Manifestação no Rio marca 8 de janeiro e rejeita perdão aos golpistas
Na quinta-feira (8), centrais sindicais e movimentos sociais realizaram um ato em defesa da democracia na Cinelândia, região central do Rio de Janeiro. A mobilização marcou os três anos dos atentados de 8 de janeiro de 2023, ponto crítico da tentativa de golpe de Estado julgada pelo Supremo Tribunal Federal (STF).
O presidente da Central Única dos Trabalhadores do Estado do Rio de Janeiro (CUT-RJ), Sandro César, destacou a necessidade de vigilância permanente em data simboliza a necessidade de vigilância permanente.
O presidente do Sindicato dos Bancários do Rio de Janeiro (Seeb/Rio), José Ferreira, criticou qualquer iniciativa de perdão aos envolvidos, reforçando que o Lula vetou o projeto, mas vai voltar para o Congresso e precisamos estar nas ruas para pressionar o parlamento contra esse benefício aos que querem roubar a democracia.

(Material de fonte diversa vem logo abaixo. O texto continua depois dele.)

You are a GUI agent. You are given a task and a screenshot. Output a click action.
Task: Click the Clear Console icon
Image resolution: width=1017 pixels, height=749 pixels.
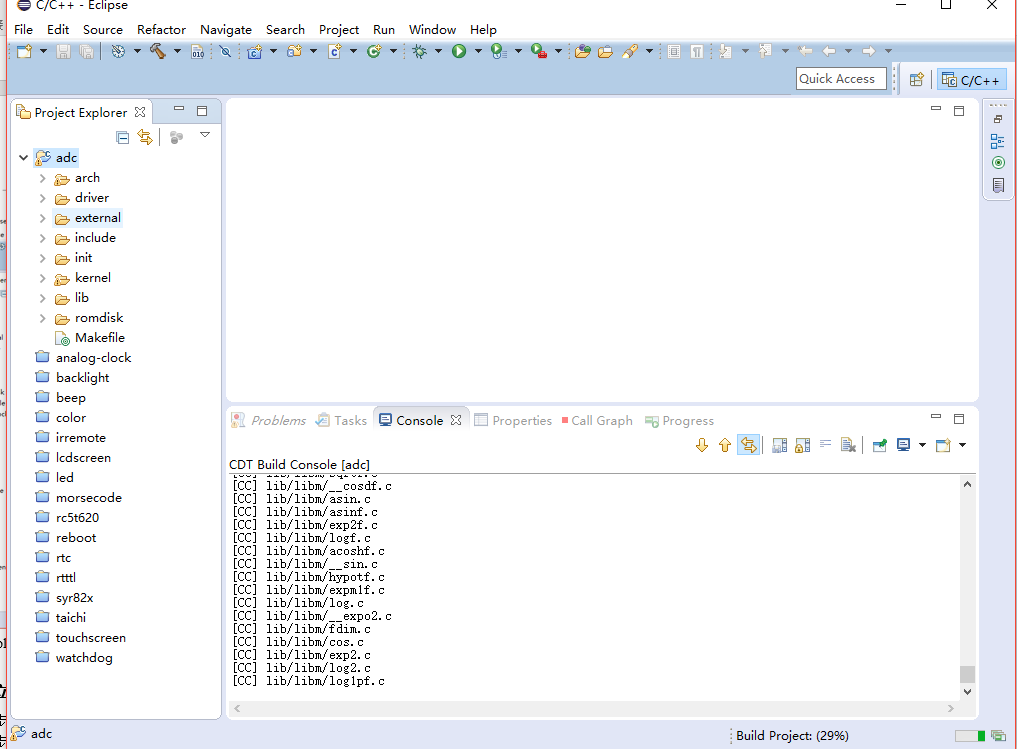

Há três anos, milhares de manifestantes marcharam pela Esplanada dos Ministérios, romperam bloqueios policiais e atacaram as sedes dos Três Poderes, exigindo a derrubada do presidente Luiz Inácio Lula da Silva, eleito democraticamente e empossado havia apenas uma semana.
Três anos depois, o STF condenou 1.399 pessoas envolvidas nos atos golpistas. Os dados foram atualizados nesta segunda-feira (8) pelo gabinete do ministro Alexandre de Moraes, relator dos processos.